Female Speaker: From the grid iron to the ball field, to the soccer stadium athletes put their hearts and sometimes their heads into every move. Jonathan Weber: The guy's forehead hit me right in my mouth and my - I blacked out right away. Female Speaker: Sixteen year old soccer star Jonathan Weber suffered a concussion. Jonathan Weber: I got headaches for like a month, a month and a half after. Female Speaker: Before he was allowed back on the field he had to go through two months of rest, rehab and monitoring. Jonathan thought it was overkill, experts say it's necessary. Trent Nessler: You can function, you can remember your name, remember who is present, you are okay to go back to sport, that just not the case anymore. Male Speaker: Spell theory.

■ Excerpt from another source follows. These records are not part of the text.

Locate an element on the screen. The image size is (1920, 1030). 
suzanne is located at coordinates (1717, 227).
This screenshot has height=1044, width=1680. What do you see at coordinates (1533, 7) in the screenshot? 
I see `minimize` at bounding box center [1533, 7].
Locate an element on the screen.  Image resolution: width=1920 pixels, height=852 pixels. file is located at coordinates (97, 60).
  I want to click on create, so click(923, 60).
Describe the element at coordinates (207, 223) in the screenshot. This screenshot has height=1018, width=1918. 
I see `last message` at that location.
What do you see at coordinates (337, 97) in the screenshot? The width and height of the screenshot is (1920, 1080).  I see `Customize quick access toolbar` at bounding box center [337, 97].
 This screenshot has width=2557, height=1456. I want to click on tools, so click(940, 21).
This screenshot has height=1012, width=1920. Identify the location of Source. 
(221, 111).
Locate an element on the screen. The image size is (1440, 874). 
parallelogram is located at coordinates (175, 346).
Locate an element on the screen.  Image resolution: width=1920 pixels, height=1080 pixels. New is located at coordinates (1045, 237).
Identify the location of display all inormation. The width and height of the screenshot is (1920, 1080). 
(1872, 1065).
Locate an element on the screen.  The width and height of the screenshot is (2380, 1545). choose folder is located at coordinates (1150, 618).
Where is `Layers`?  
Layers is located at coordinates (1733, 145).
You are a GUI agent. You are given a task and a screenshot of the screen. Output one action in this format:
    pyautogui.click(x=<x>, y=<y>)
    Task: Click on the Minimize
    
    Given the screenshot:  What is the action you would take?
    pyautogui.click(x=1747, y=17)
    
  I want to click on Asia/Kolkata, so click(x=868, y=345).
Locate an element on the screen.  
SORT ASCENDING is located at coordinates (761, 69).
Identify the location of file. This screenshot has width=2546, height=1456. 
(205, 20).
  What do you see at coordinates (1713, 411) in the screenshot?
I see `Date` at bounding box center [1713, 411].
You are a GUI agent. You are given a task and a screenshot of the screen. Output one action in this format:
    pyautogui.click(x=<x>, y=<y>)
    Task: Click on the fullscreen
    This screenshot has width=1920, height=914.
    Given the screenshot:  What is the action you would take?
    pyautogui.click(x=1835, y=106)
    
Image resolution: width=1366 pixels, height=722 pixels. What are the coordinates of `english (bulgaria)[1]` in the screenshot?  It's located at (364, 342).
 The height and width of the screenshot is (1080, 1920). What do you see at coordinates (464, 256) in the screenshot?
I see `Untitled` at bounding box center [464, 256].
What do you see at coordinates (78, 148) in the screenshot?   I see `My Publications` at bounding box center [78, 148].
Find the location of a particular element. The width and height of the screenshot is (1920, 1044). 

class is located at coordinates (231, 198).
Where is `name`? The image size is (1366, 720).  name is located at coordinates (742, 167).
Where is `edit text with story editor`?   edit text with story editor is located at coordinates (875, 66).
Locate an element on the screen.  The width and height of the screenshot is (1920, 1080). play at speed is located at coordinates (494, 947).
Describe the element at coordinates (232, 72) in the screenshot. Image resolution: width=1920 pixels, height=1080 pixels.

Jonathan Weber: T H E O R Y. Female Speaker: Physical therapists spend weeks building up his reflexes. Male Speaker: Six minus two. Jonathan Weber: Four. Female Speaker: And work on balance or staring at a disco ball Jonathan has to focus on not falling, his heart rate is monitored weekly, he is not allowed on the field until he can get heart rate up without headaches and nausea. Study show more than 40% of high school athletes who return to action too soon after a concussion. Trent Nessler: Every time you have a concussion you are more susceptible to another concussion. Female Speaker: Returning too soon is also linked to depression, early dementia and in rare cases second impact syndrome where the brain swells causing respiratory failure. Jonathan Weber: I realize that like it could like impact me later on my life. Female Speaker: Sitting on the sidelines it wasn't fun, but Jonathan knows it will payoff even after his high school soccer days are done. I'm Casey Taylor reporting.